→ Consigne: Citez textuellement le passage de la liste qui va de son début jusqu'à la ligne contenant « click(1119, 733) », cette ligne comprise.

→ Données extraites d'une collection:
▽

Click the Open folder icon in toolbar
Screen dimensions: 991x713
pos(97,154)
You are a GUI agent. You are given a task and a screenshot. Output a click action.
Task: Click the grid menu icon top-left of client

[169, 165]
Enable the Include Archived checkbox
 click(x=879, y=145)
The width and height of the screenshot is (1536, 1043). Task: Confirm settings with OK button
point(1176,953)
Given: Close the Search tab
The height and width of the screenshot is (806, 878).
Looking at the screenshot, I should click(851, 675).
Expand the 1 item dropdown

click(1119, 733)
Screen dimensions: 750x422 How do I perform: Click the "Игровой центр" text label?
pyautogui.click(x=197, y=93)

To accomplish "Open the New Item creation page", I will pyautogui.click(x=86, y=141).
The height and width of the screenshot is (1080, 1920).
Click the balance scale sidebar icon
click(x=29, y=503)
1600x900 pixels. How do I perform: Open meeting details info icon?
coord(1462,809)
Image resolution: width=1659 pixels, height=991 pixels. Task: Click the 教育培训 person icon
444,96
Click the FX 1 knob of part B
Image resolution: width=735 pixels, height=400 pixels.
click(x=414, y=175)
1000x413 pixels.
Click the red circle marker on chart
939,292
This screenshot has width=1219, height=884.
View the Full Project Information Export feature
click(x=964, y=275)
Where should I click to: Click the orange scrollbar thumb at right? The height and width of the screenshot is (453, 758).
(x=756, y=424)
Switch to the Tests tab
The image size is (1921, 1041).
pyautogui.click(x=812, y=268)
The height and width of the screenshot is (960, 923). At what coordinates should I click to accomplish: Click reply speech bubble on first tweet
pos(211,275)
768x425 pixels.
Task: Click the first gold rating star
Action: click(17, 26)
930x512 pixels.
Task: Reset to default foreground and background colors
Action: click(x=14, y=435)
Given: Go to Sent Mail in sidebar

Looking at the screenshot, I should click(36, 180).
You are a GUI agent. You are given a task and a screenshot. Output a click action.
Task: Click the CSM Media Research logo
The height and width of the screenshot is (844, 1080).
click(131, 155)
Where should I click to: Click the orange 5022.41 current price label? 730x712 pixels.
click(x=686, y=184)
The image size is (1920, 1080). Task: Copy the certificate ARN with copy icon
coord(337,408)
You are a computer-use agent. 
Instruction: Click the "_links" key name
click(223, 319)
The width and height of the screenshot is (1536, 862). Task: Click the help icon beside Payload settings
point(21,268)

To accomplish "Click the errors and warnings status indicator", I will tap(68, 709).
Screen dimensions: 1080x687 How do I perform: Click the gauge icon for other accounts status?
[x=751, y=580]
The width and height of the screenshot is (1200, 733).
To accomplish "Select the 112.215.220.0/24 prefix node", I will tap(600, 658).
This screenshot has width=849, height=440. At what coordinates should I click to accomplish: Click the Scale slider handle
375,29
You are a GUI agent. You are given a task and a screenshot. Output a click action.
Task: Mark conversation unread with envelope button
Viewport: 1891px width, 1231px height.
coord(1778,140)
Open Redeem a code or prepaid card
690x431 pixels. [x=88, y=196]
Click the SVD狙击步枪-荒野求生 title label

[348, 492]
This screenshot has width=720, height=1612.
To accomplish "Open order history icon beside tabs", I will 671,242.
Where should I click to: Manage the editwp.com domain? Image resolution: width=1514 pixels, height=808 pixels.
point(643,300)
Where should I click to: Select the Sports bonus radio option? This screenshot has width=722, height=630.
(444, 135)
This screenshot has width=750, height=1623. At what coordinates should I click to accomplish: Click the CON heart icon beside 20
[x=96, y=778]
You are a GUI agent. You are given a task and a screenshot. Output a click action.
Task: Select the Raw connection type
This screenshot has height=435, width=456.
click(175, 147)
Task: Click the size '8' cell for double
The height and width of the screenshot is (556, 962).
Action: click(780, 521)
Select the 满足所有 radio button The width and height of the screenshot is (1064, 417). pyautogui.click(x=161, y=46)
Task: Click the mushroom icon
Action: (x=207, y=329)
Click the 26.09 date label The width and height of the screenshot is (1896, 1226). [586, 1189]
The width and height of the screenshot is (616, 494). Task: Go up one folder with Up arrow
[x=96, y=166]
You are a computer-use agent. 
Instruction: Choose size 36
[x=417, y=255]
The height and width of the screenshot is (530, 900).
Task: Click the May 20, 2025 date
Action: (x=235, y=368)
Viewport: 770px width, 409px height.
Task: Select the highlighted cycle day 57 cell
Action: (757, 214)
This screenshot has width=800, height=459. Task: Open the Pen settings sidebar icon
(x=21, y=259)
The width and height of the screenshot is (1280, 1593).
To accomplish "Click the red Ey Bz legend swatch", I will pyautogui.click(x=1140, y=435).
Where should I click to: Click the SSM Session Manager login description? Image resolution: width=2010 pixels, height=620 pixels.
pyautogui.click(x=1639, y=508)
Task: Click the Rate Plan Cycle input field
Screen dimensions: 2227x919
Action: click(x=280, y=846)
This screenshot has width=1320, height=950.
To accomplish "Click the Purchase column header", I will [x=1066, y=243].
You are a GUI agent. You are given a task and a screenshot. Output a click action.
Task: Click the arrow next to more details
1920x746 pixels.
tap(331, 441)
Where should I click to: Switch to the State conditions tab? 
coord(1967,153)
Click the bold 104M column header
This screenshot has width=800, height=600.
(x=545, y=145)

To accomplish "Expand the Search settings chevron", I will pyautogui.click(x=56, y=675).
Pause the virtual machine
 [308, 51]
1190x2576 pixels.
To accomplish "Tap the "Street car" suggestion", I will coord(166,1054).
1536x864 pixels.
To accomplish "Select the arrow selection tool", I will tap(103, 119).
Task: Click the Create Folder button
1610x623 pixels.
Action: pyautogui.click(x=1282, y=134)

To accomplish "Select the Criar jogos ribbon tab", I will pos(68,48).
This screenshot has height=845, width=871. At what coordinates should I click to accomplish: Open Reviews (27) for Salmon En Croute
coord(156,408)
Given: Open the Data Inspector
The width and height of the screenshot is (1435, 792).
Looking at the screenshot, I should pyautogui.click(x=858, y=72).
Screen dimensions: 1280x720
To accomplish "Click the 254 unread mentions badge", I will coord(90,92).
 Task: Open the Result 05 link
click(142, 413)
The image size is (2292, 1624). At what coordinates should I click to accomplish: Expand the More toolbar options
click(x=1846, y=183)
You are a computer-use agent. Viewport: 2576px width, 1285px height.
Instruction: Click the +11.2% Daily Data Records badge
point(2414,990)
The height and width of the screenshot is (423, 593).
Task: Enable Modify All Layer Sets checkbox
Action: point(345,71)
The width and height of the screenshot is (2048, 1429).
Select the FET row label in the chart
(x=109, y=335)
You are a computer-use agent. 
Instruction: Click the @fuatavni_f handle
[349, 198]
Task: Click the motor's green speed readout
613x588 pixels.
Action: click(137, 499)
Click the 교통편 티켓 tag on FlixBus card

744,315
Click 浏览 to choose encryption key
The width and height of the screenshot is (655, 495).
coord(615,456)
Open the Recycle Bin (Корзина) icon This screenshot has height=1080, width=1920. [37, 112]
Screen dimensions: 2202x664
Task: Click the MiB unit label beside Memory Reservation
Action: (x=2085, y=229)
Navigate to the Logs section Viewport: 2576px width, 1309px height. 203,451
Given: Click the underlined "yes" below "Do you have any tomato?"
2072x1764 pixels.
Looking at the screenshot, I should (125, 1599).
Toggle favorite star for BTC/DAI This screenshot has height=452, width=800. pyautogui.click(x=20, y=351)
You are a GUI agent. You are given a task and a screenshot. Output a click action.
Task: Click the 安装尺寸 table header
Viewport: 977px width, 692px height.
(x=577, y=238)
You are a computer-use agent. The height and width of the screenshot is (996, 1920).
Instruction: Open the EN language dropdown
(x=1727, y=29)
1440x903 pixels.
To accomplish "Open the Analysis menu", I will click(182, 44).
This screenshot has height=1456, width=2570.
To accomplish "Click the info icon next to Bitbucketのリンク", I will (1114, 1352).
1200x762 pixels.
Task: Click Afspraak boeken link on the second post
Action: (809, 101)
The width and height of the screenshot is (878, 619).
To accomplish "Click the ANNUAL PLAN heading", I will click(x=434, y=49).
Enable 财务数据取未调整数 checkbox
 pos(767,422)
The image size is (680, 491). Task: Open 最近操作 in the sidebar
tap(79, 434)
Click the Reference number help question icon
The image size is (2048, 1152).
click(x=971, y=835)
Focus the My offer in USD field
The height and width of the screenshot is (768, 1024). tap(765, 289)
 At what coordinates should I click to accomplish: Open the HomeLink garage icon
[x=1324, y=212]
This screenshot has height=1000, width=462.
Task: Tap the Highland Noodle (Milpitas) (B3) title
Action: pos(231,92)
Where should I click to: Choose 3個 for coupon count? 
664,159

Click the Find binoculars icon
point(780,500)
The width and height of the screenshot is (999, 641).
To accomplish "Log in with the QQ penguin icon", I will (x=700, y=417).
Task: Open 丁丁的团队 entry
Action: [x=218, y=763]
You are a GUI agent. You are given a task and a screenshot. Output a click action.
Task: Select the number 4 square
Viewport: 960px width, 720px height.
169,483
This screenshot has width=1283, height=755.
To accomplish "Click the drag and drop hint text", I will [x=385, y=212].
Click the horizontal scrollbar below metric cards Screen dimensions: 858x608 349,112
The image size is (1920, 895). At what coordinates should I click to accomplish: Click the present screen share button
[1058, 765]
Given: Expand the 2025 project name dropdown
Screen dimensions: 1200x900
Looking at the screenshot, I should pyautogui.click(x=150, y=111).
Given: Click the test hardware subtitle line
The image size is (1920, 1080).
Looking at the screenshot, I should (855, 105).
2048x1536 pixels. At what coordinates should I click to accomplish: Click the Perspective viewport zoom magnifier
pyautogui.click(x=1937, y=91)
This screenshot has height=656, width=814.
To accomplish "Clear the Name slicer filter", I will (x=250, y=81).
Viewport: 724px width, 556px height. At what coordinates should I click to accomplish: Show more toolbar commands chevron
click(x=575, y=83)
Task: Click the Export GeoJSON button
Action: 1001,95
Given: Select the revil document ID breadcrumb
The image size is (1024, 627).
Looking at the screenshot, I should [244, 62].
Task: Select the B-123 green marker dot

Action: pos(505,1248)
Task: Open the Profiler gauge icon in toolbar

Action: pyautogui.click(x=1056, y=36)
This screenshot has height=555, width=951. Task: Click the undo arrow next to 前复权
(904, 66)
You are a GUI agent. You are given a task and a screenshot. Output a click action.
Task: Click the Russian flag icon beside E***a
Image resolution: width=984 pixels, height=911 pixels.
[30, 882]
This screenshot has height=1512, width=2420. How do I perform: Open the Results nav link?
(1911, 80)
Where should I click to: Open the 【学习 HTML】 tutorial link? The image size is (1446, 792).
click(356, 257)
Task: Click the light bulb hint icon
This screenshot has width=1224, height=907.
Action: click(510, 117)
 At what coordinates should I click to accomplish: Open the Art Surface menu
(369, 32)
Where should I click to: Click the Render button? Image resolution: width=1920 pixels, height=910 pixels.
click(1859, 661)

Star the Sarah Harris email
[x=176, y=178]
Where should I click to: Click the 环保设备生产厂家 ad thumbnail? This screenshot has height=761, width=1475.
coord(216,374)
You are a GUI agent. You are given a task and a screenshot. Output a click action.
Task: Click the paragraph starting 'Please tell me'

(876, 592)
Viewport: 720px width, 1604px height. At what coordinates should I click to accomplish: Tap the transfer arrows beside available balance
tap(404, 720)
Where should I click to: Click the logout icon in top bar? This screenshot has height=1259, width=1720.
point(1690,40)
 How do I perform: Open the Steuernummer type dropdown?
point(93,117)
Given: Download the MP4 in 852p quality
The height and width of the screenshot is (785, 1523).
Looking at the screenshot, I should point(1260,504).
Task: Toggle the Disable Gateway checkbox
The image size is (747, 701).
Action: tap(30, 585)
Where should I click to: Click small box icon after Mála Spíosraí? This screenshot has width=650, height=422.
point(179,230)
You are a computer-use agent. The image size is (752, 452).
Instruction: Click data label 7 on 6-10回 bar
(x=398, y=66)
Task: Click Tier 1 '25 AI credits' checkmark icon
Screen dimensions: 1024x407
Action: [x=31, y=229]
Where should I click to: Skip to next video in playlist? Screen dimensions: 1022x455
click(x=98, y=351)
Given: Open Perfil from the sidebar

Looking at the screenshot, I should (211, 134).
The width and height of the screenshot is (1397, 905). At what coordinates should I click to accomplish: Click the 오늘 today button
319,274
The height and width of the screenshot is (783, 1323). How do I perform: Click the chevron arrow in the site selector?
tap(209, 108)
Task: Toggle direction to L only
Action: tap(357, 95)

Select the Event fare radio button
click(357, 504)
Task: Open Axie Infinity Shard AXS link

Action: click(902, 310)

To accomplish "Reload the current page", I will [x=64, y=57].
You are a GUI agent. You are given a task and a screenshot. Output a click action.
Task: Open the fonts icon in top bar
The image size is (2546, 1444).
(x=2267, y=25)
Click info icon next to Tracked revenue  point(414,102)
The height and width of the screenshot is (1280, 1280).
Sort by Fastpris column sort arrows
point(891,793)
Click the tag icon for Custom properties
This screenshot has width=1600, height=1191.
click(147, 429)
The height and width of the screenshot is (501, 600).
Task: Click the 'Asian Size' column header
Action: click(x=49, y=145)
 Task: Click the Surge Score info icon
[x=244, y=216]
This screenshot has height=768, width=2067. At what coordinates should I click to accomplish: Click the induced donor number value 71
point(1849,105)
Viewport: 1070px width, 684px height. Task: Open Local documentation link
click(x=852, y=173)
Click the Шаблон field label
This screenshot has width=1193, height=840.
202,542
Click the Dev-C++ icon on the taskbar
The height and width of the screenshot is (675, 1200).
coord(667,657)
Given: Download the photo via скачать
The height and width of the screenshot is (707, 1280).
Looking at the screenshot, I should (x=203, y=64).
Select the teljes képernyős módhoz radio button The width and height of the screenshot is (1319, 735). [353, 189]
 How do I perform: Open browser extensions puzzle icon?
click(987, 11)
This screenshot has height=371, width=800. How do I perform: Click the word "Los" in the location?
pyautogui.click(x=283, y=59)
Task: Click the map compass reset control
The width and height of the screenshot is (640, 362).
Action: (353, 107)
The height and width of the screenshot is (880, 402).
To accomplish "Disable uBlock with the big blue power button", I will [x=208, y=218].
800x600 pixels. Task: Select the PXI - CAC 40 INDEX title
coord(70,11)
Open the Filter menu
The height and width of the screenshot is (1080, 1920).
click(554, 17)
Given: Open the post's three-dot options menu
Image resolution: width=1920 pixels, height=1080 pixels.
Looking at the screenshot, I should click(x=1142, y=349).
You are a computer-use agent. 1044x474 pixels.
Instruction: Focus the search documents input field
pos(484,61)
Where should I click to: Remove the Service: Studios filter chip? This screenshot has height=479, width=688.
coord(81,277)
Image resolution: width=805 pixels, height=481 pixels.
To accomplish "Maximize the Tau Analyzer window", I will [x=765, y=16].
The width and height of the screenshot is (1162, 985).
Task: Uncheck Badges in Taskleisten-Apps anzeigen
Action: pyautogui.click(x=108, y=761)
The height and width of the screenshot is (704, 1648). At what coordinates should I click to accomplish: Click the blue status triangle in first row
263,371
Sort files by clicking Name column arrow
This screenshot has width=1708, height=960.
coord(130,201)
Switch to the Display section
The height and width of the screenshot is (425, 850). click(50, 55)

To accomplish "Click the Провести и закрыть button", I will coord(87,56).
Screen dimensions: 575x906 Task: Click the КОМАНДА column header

△

→ Problème résolu:
Click the Open folder icon in toolbar
Screen dimensions: 991x713
pos(97,154)
You are a GUI agent. You are given a task and a screenshot. Output a click action.
Task: Click the grid menu icon top-left of client

[169, 165]
Enable the Include Archived checkbox
 click(x=879, y=145)
The width and height of the screenshot is (1536, 1043). Task: Confirm settings with OK button
point(1176,953)
Given: Close the Search tab
The height and width of the screenshot is (806, 878).
Looking at the screenshot, I should click(851, 675).
Expand the 1 item dropdown

click(1119, 733)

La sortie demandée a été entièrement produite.